*Aim of the exercise*. Begin at the line containing "Task: Expand the New Contract split arrow" and give again every line to the end of the records, exactly, without the pictures.

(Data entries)

··········

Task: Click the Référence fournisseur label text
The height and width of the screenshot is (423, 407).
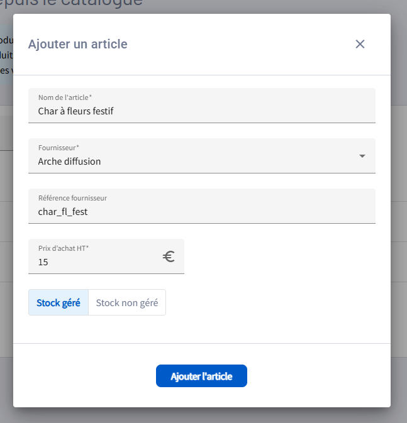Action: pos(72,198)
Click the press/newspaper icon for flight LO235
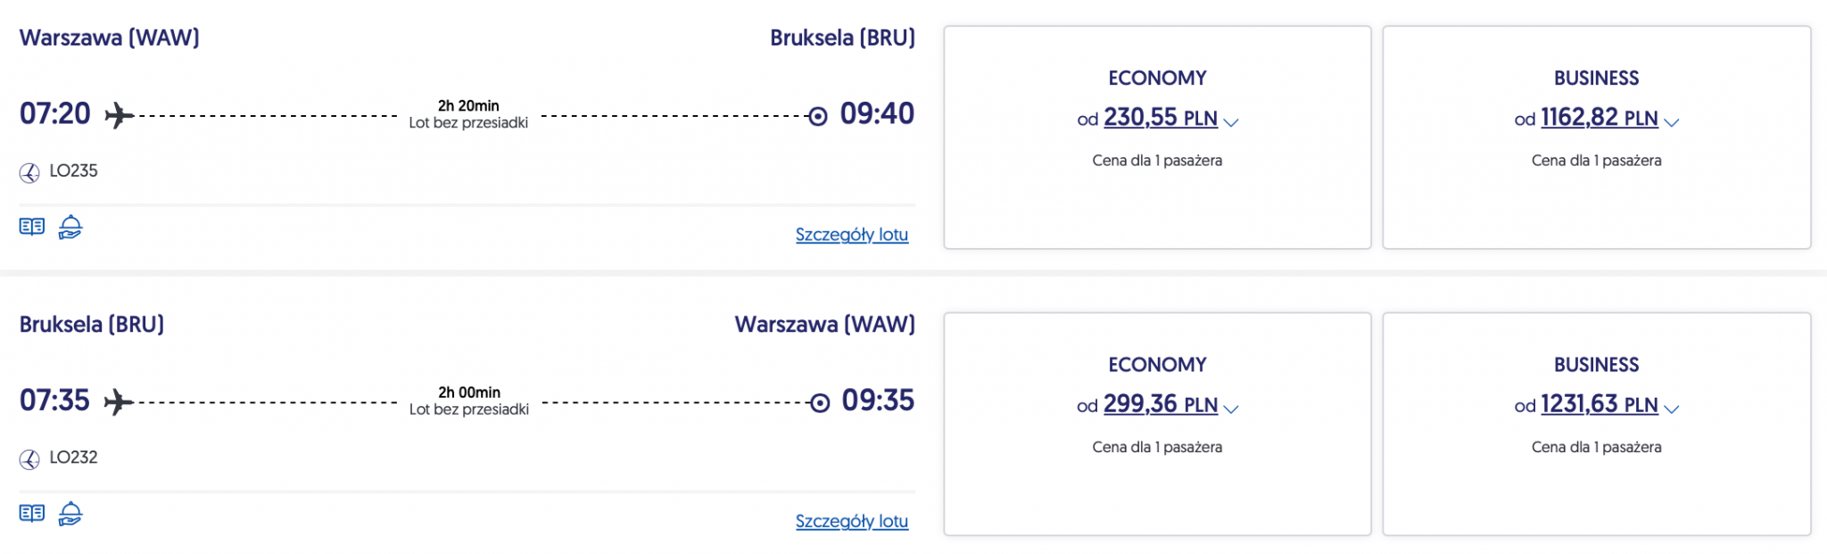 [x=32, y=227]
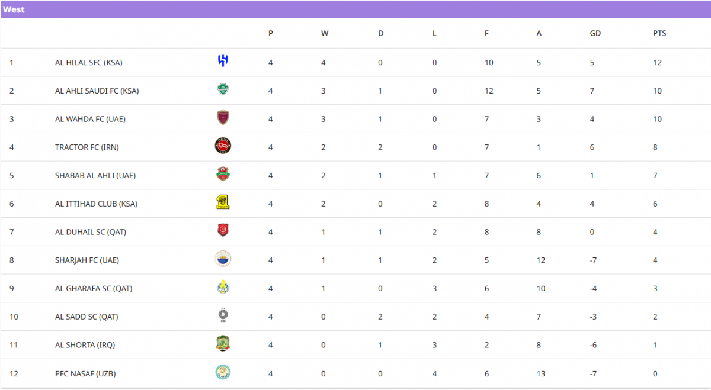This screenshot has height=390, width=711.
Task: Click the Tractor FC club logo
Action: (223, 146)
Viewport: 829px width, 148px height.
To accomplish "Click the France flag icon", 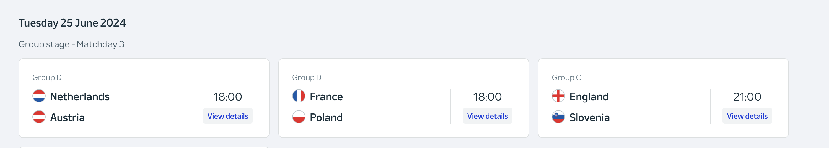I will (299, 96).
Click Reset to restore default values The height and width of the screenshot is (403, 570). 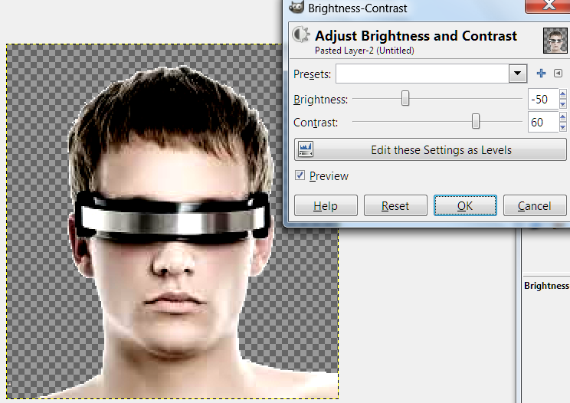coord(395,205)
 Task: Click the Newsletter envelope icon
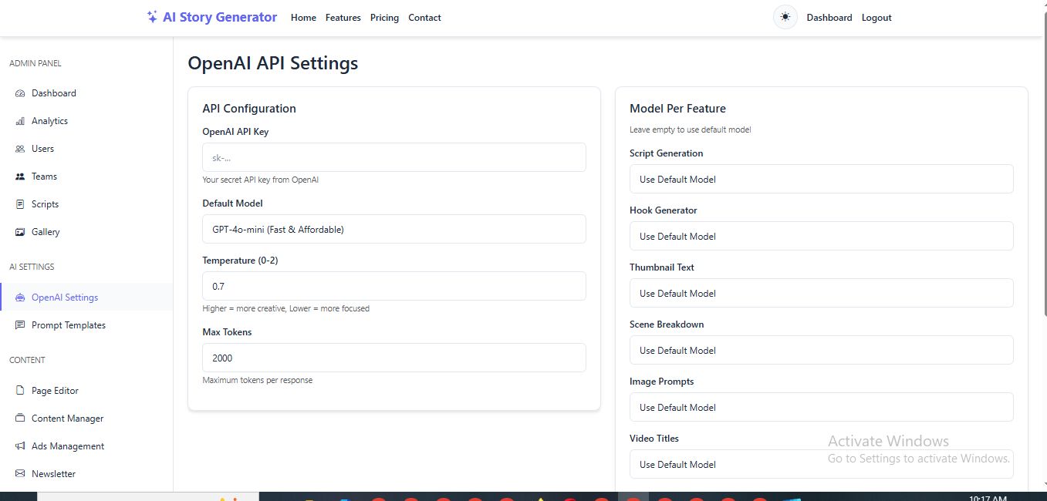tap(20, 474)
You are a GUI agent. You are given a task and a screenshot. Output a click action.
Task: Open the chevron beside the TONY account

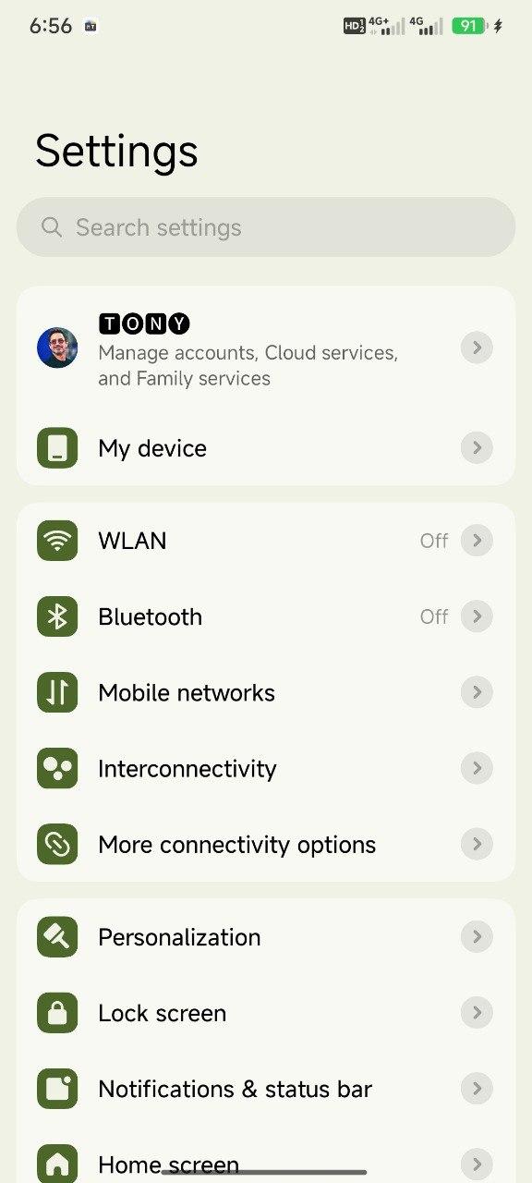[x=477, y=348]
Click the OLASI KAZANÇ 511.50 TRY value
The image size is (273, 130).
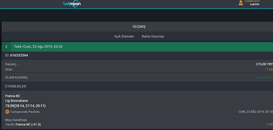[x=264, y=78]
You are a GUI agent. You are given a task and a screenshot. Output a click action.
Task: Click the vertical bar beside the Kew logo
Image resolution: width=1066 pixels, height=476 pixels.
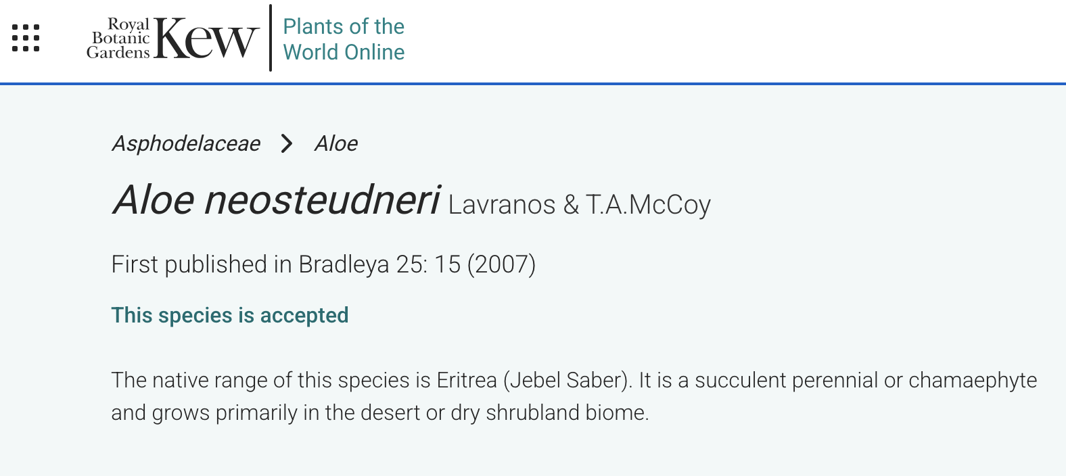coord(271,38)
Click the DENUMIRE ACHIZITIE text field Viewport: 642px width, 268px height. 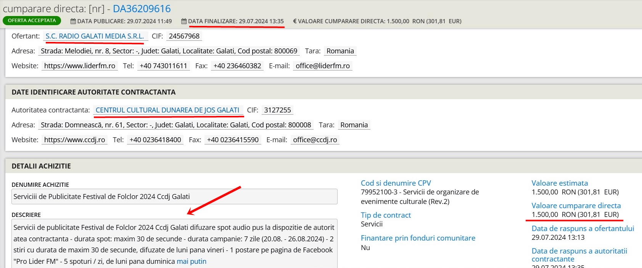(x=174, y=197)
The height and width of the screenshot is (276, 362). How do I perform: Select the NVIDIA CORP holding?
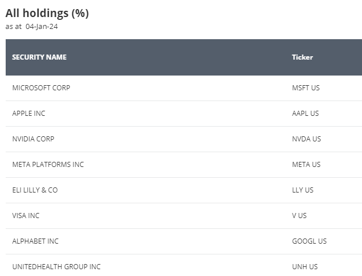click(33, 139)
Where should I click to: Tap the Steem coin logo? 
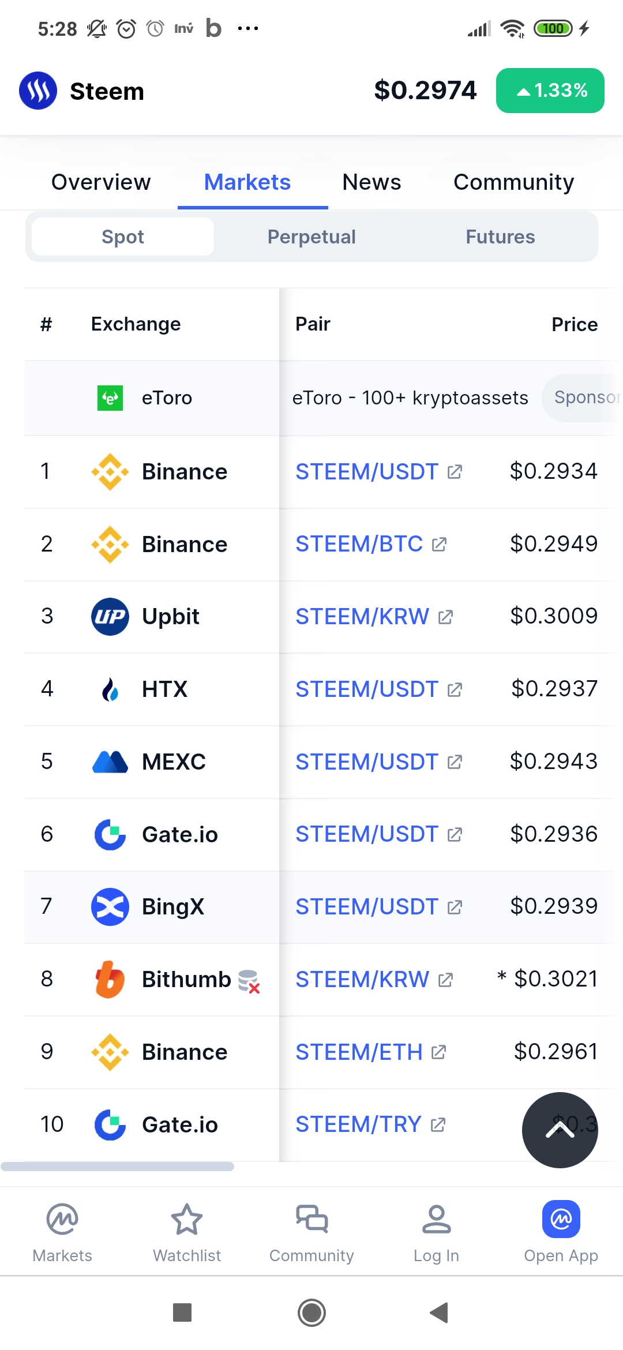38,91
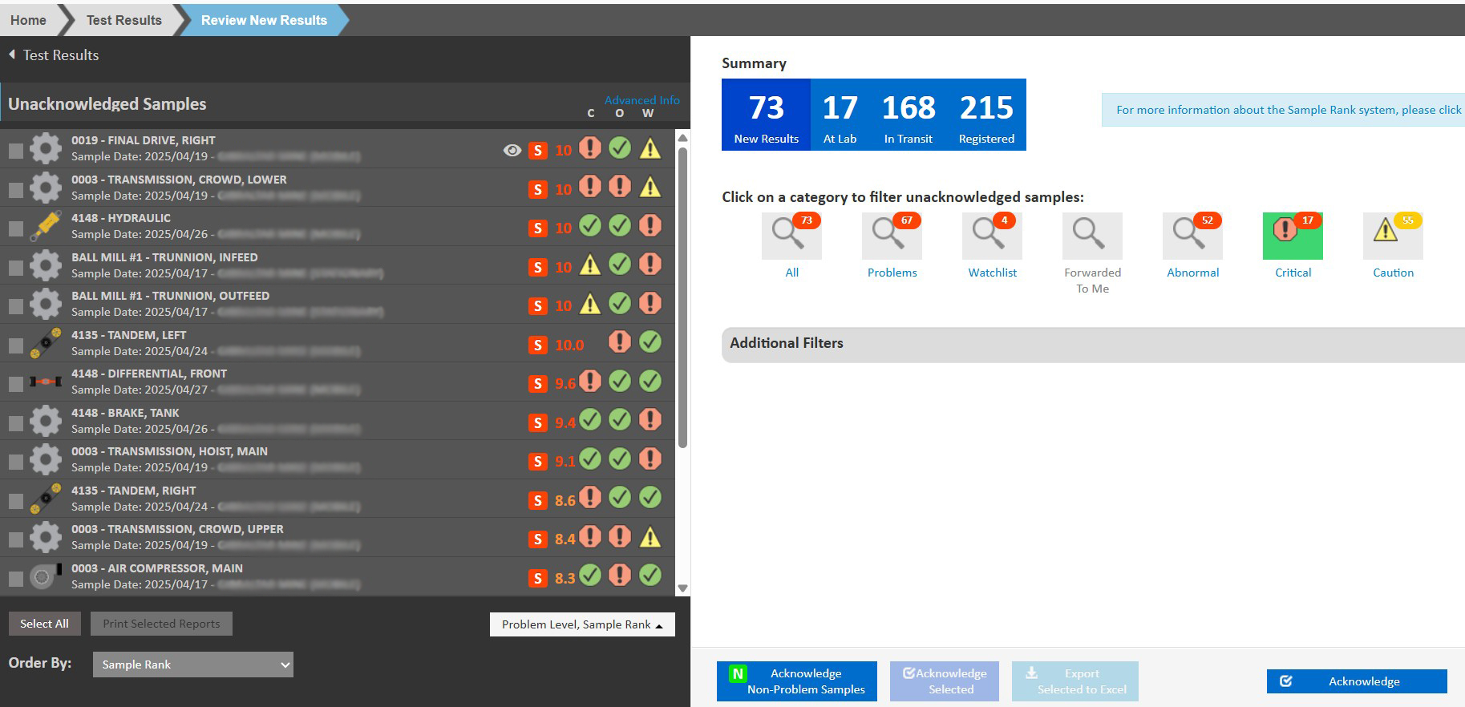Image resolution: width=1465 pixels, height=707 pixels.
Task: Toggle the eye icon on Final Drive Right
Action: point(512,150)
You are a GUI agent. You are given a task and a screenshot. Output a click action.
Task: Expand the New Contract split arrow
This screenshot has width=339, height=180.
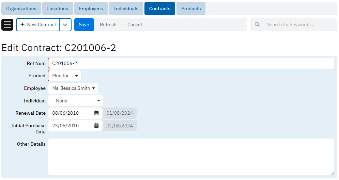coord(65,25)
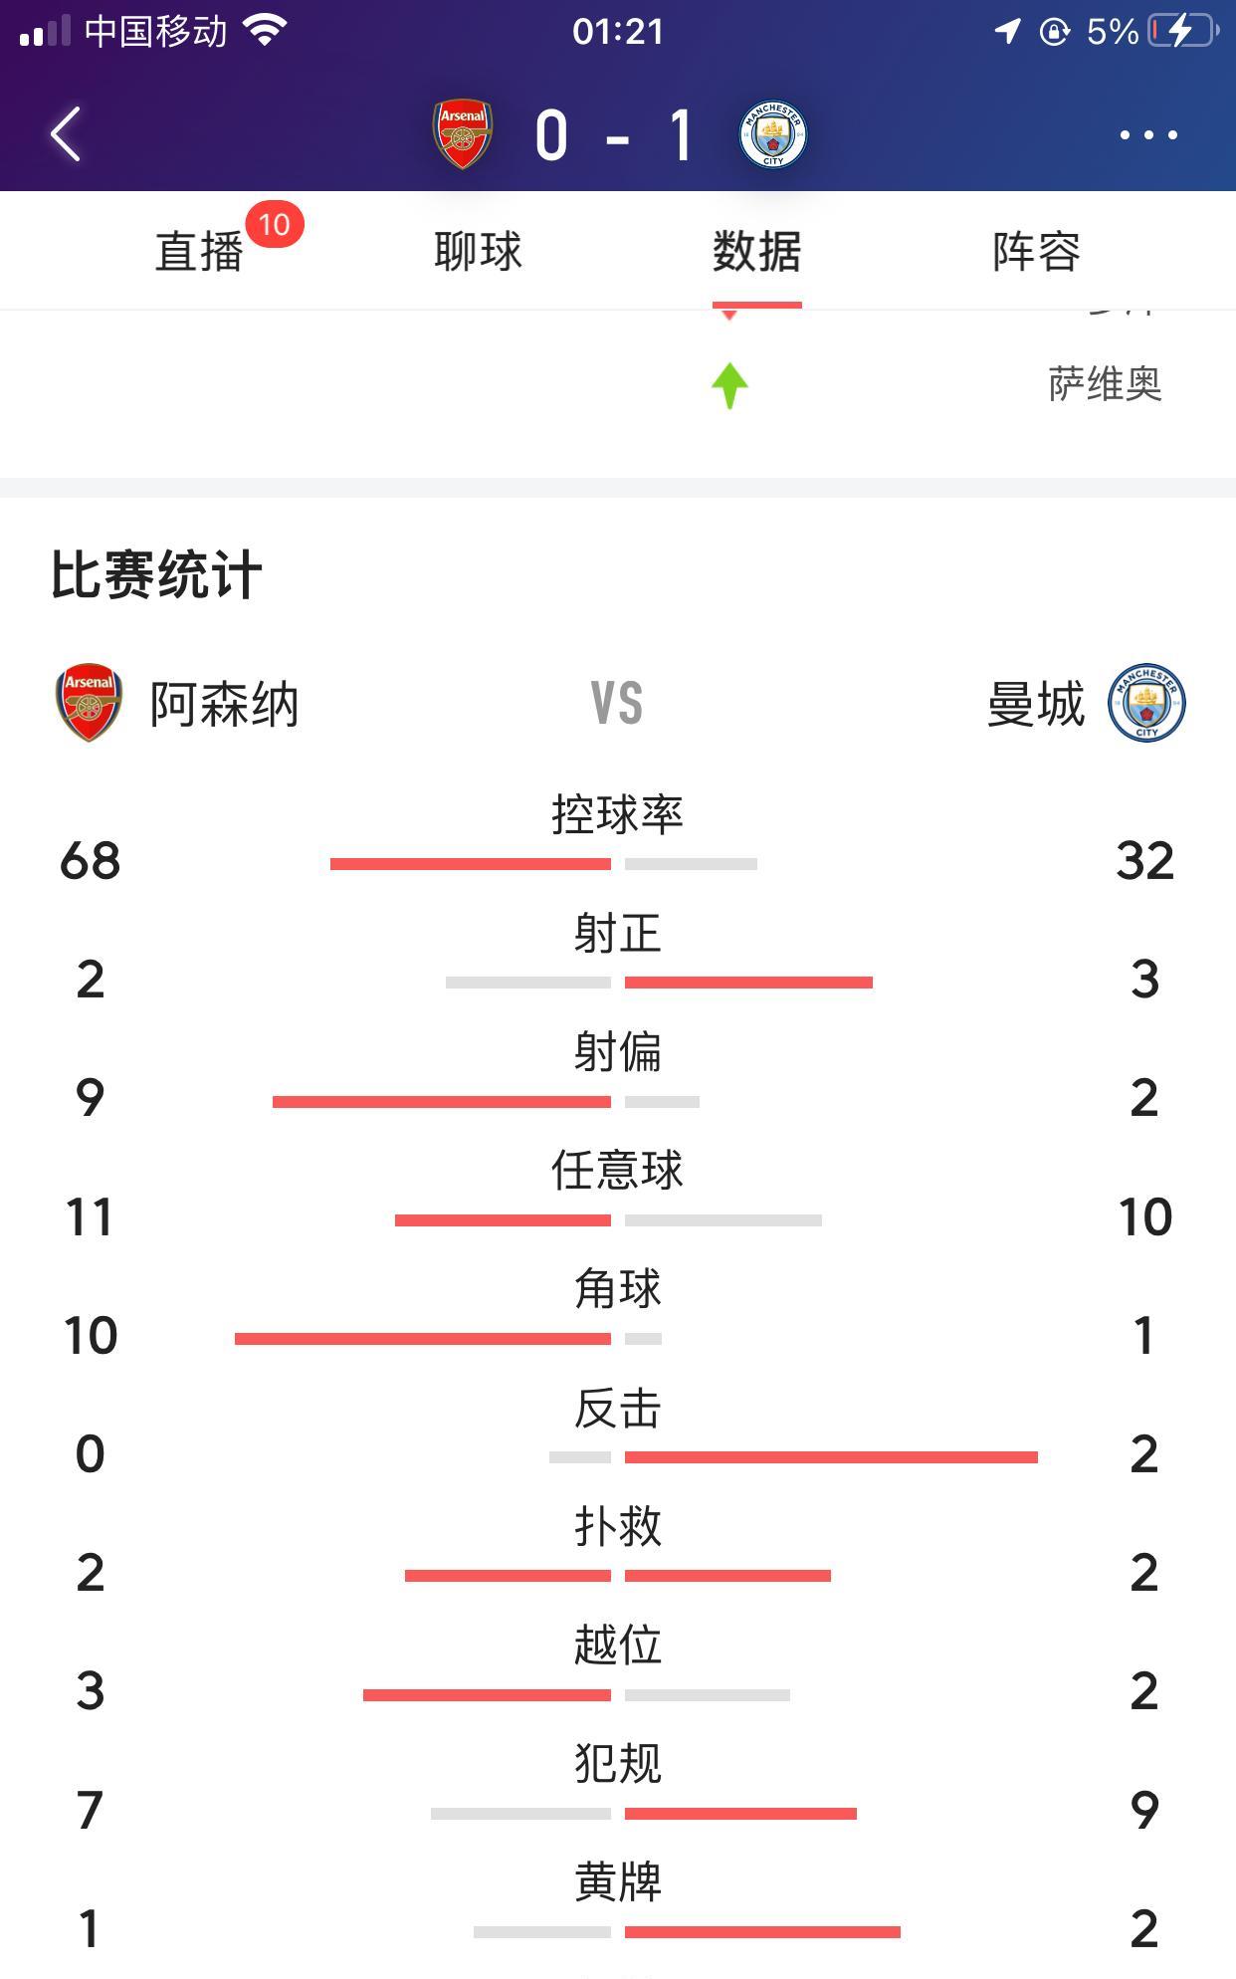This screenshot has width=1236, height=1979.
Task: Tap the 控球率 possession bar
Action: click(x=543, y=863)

··········

*Your response*.
Task: Expand the New Contract split arrow
This screenshot has width=339, height=180.
coord(65,25)
This screenshot has width=1236, height=1979.
Task: Tap the 控球率 possession bar
Action: click(x=543, y=863)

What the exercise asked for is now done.